● **Items listed in a dataset**:
══════════════════════════════

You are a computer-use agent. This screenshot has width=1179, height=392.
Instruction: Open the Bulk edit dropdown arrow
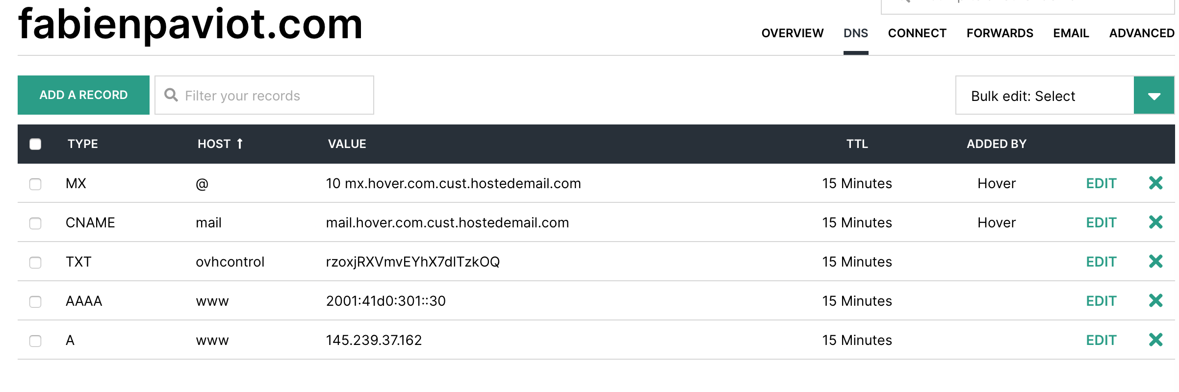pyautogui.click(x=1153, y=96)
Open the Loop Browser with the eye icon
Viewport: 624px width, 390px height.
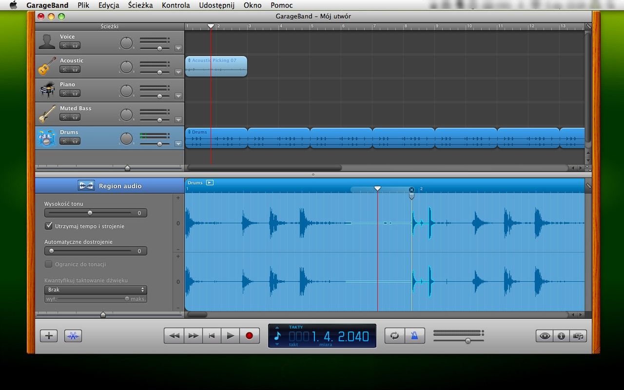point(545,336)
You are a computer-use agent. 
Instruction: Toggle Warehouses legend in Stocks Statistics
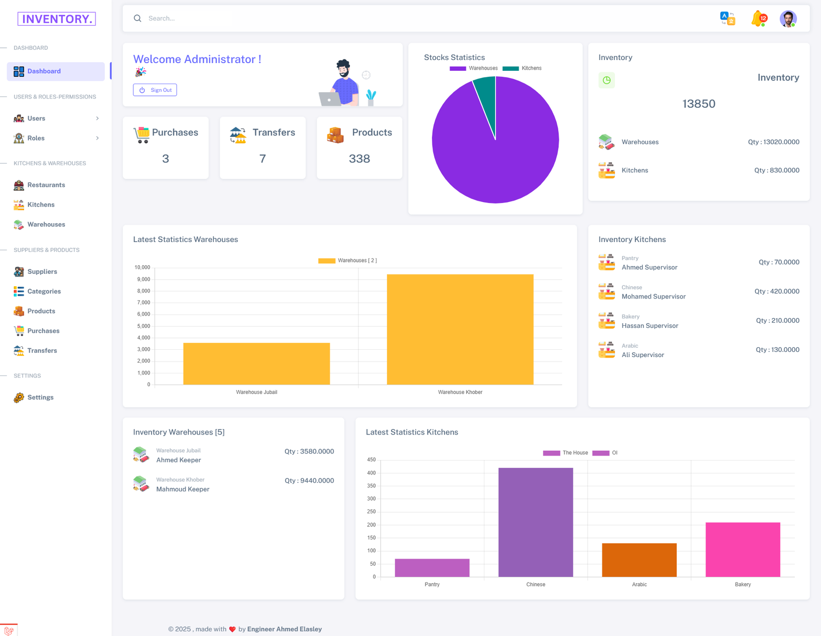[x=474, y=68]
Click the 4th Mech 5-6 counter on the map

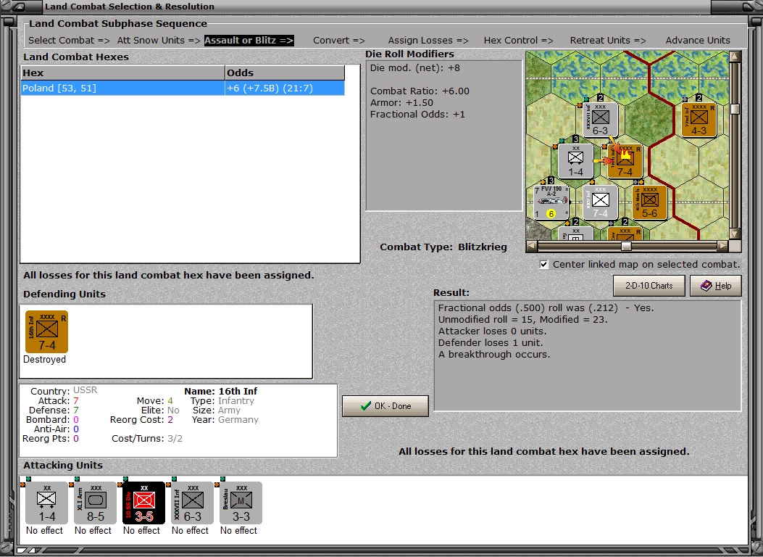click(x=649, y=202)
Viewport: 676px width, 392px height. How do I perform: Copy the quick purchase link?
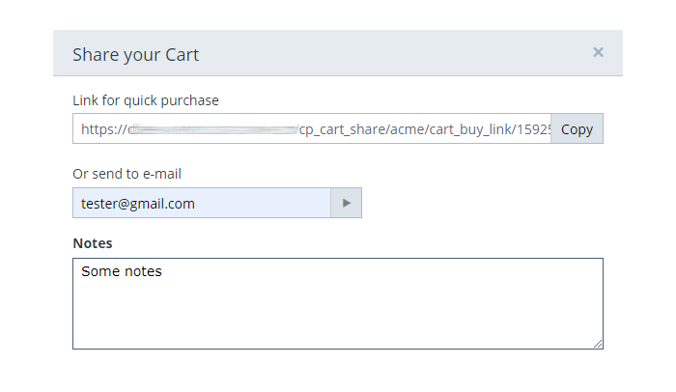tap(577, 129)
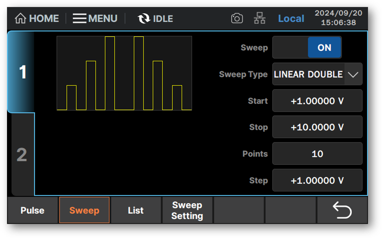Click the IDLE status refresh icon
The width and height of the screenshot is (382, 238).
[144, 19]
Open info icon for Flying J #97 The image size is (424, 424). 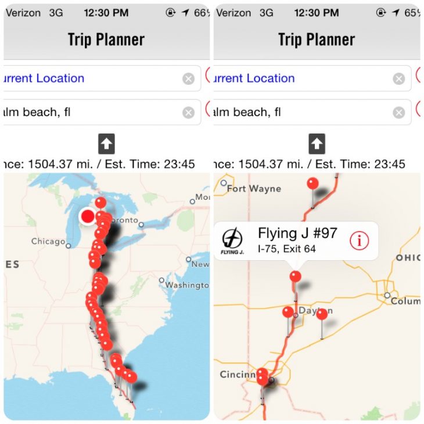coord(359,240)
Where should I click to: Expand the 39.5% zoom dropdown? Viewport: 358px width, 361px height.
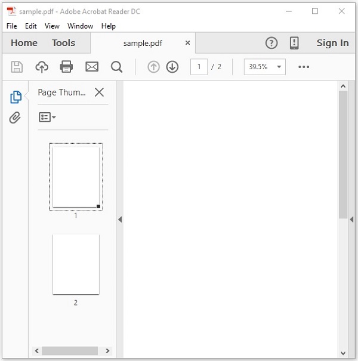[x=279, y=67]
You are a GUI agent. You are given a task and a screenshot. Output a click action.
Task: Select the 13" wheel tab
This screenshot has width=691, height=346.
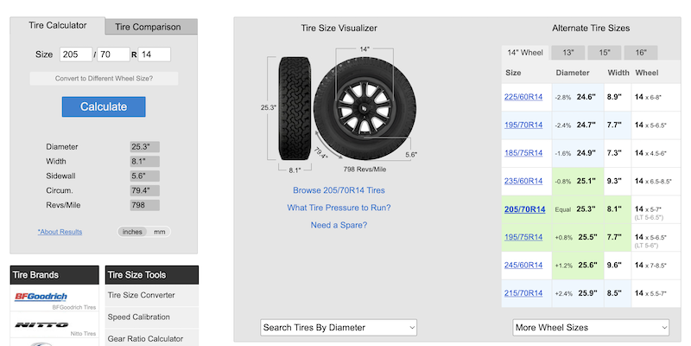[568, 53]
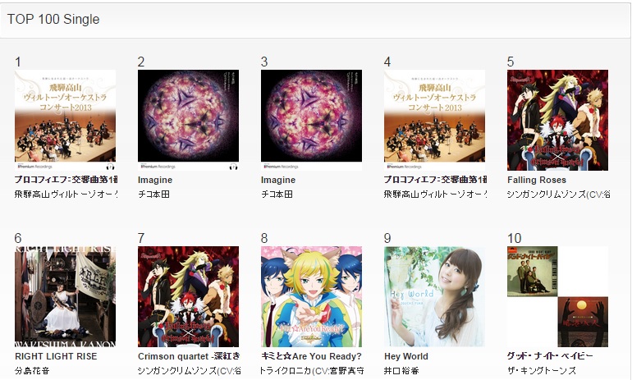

══════════════════════════════

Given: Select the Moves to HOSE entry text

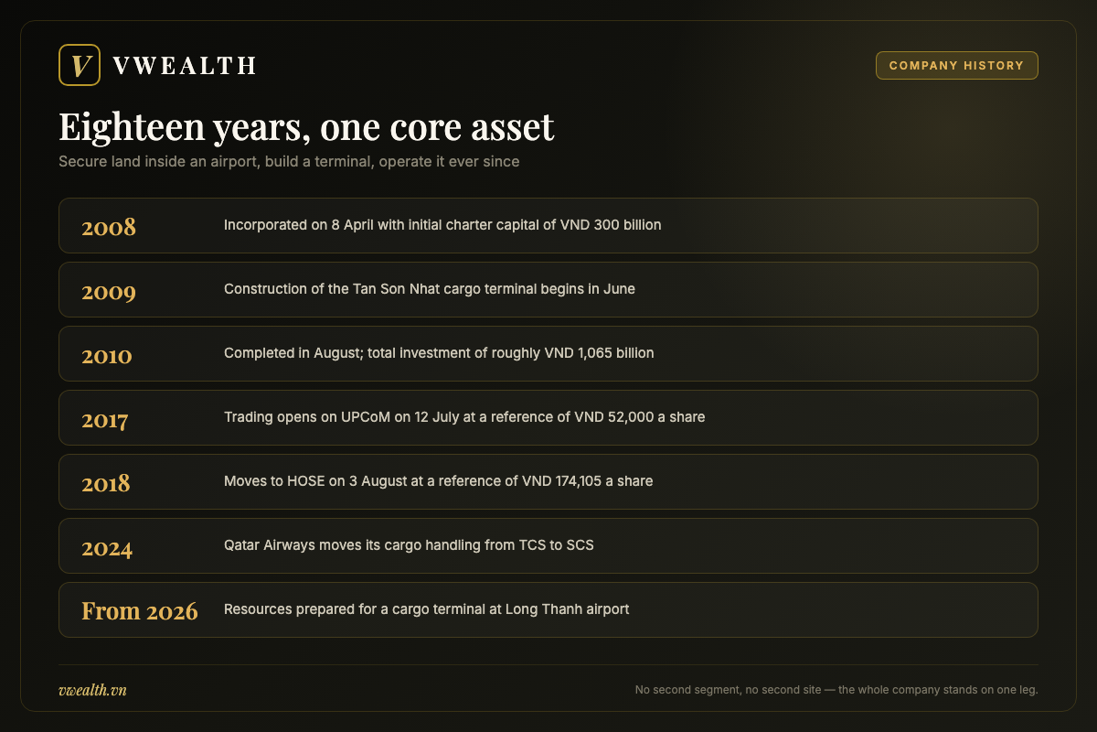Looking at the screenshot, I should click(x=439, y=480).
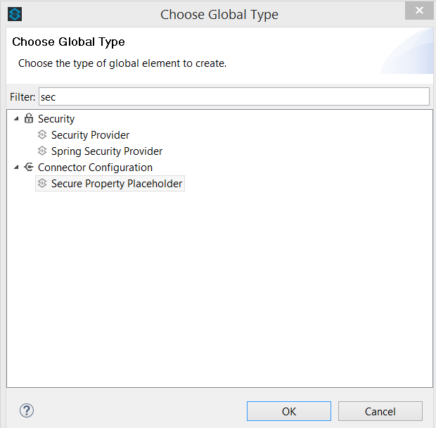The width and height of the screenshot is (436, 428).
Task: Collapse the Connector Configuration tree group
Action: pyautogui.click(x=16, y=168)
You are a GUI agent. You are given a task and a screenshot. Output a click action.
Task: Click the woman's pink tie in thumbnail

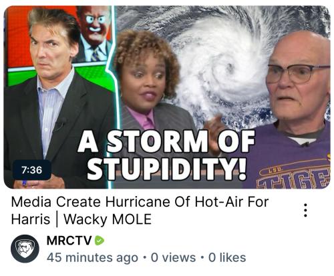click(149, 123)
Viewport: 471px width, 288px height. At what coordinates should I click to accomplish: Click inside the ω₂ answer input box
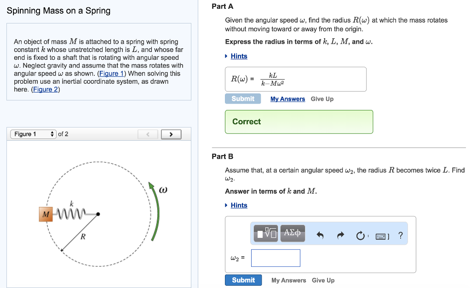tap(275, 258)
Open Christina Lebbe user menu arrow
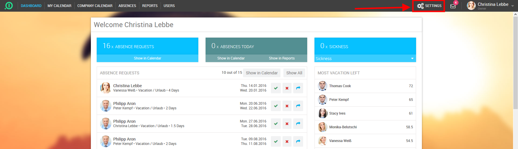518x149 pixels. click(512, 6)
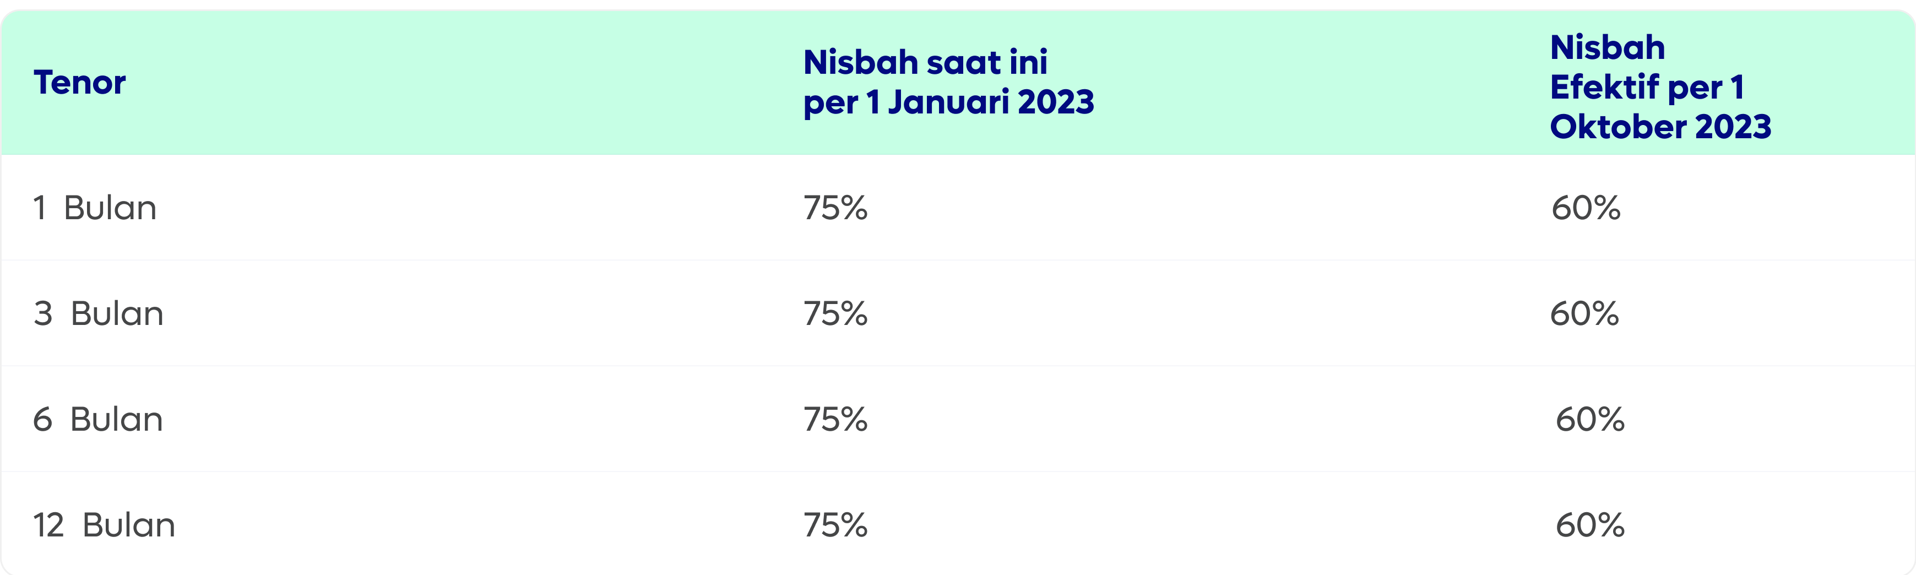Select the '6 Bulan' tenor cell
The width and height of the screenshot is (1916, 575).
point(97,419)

══════════════════════════════

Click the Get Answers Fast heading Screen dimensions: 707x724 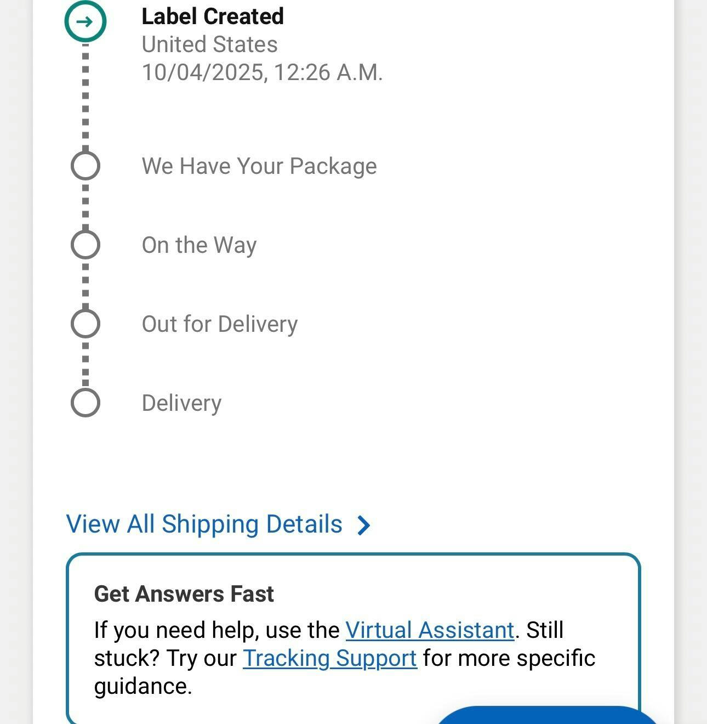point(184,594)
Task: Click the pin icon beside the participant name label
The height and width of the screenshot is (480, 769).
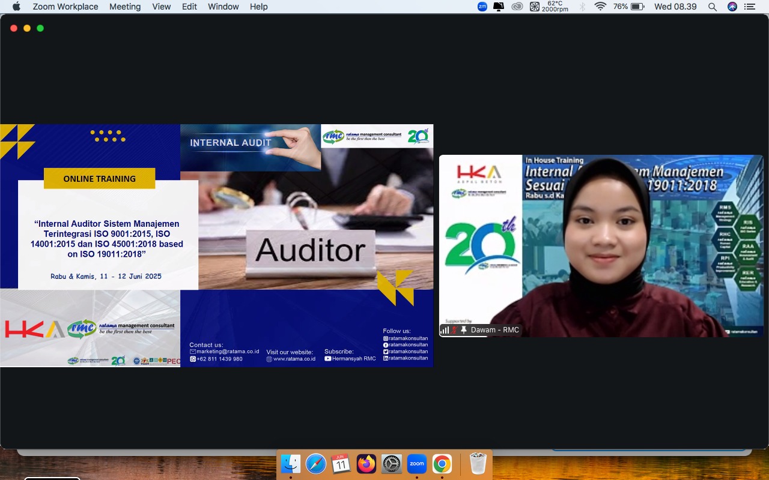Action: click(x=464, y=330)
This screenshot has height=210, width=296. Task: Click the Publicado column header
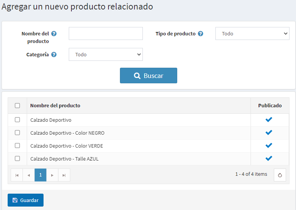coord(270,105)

══════════════════════════════

● **PROBLEM**:
Could you return the lines in the entries above that contain "computer"?

● **RESPONSE**:
You are a computer-use agent. This screenshot has width=1179, height=392.
You are a computer-use agent. 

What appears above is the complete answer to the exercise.